___ Selected extract
In 1924 Zborowski was killed at Monza through his Mercédès skidding on an oil patch and hitting a tree. This oil patch was left by a P2 Alfa-Romeo, which had a vent to the rear intended to disperse oil fumes, but which sent out oil on to the road due to the dry sump accumulating lubricant during a pitzstop and the scavenge pump therefore momentarily overfilling the oil tank. A most military-like court of enquiry into the accident was held by Mercédès, which Gallop was ordered to attend. He subsequently brought Zborowski’s body home for burial and a member of the Mercédès firm attended the funeral with a bronze wreath, having come from Germany to do so. Incidentally, Zborowski was wearing in that race the same cuff-links that were responsible for the death of his father in 1903 when his sleeve caught in the hand-throttle of his Mercédès in the La Turbie hill-climb and he crashed into the rock wall. On a happier note, Gallop, as he drove us north, was observed to have on the check socks he wore when he drove Ellis’ Aston-Martin in the 1922 Grand Prix, and which as a mascot he carefully kept for his races. In 1925, incidentally, Gallop drove a “Chain Gang” Frazer-Nash to victory in the Voitures Legeres G.P. at Boulogne.

All this interesting information was imparted to me as we drove up to meet Ellis. Stopping near Atherstone to put half-a-pint of oil into Gallop’s Morris, the music of vintage twin-camshaft machinery was heard and Mr. and Mrs. Ellis quickly came into sight in the historic car we had come to see. Repairing to Ashby-de-la-Zouch, after a mellowing lunch we were able to contemplate this 1922 Aston-Martin, which seemed so effectively to typify the lure of the early days that Gallop had fostered that morning.
______
___ Task inputs
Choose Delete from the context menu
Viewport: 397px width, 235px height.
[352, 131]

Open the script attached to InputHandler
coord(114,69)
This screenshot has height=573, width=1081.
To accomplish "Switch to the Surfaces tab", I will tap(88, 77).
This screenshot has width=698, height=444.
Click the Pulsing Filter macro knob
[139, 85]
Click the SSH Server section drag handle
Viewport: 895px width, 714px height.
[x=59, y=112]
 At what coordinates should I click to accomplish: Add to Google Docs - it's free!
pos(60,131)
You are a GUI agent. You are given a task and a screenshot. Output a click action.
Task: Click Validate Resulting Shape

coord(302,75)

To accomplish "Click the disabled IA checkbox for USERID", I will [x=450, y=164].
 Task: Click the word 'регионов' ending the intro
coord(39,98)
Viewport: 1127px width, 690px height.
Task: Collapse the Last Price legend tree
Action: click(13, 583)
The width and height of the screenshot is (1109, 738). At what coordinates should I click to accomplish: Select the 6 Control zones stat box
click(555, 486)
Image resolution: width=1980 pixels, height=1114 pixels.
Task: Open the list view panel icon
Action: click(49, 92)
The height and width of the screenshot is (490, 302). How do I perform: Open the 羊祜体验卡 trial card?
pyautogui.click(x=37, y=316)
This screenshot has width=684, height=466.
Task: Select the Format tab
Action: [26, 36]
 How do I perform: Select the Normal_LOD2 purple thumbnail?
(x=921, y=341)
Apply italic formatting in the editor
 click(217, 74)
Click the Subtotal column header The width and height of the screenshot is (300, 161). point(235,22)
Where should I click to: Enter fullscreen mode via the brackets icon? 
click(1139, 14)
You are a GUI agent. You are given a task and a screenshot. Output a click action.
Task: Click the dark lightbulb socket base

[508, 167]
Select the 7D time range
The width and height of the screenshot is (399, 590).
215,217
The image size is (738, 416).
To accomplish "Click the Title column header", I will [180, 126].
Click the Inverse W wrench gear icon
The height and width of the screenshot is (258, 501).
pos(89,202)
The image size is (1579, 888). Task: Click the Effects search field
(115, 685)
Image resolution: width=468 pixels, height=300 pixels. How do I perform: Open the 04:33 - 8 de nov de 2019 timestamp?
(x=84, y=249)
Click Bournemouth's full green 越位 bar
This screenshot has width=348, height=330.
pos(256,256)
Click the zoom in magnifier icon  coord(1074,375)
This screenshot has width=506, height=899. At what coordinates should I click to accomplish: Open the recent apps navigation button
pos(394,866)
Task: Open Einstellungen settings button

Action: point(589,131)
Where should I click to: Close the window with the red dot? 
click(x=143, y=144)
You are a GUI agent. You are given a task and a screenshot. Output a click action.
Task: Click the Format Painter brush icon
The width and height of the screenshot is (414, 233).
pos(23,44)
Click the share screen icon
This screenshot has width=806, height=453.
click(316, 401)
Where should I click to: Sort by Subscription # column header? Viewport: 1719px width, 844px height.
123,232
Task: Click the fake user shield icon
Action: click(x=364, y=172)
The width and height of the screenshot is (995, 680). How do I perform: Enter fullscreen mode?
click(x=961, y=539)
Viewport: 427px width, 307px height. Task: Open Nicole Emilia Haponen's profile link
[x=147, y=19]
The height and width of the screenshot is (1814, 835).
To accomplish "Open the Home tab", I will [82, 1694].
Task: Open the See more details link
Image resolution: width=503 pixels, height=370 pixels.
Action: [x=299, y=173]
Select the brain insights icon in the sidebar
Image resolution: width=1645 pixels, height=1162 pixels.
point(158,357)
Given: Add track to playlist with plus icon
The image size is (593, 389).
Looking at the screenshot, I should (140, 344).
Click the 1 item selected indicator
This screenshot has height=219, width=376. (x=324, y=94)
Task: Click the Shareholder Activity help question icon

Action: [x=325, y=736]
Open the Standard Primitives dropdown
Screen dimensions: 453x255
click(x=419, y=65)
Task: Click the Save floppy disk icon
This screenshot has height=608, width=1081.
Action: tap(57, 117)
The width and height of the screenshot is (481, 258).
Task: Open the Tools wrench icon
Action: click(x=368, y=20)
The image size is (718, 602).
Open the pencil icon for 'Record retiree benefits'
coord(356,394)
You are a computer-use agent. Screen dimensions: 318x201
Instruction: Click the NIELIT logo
______
**Work to complete**
(a) Transcribe the passage of the motoring account starting at "All this interesting" and ending at "fostered that morning.".
(b) Express the rows as a Markdown table with columns No. and Line, starting at the line containing "The height and width of the screenshot is (1814, 835)." and ending at the final line of the rows, omitting blank lines.

**Answers below**
(a)
All this interesting information was imparted to me as we drove up to meet Ellis. Stopping near Atherstone to put half-a-pint of oil into Gallop’s Morris, the music of vintage twin-camshaft machinery was heard and Mr. and Mrs. Ellis quickly came into sight in the historic car we had come to see. Repairing to Ashby-de-la-Zouch, after a mellowing lunch we were able to contemplate this 1922 Aston-Martin, which seemed so effectively to typify the lure of the early days that Gallop had fostered that morning.

(b)
| No. | Line |
|---|---|
| 1 | The height and width of the screenshot is (1814, 835). |
| 2 | To accomplish "Open the Home tab", I will [82, 1694]. |
| 3 | Task: Open the See more details link |
| 4 | Image resolution: width=503 pixels, height=370 pixels. |
| 5 | Action: [x=299, y=173] |
| 6 | Select the brain insights icon in the sidebar |
| 7 | Image resolution: width=1645 pixels, height=1162 pixels. |
| 8 | point(158,357) |
| 9 | Given: Add track to playlist with plus icon |
| 10 | The image size is (593, 389). |
| 11 | Looking at the screenshot, I should (140, 344). |
| 12 | Click the 1 item selected indicator |
| 13 | This screenshot has height=219, width=376. (x=324, y=94) |
| 14 | Task: Click the Shareholder Activity help question icon |
| 15 | Action: [x=325, y=736] |
| 16 | Open the Standard Primitives dropdown |
| 17 | Screen dimensions: 453x255 |
| 18 | click(x=419, y=65) |
| 19 | Task: Click the Save floppy disk icon |
| 20 | This screenshot has height=608, width=1081. |
| 21 | Action: tap(57, 117) |
| 22 | The width and height of the screenshot is (481, 258). |
| 23 | Task: Open the Tools wrench icon |
| 24 | Action: click(x=368, y=20) |
| 25 | The image size is (718, 602). |
| 26 | Open the pencil icon for 'Record retiree benefits' |
| 27 | coord(356,394) |
| 28 | You are a computer-use agent. Screen dimensions: 318x201 |
| 29 | Instruction: Click the NIELIT logo |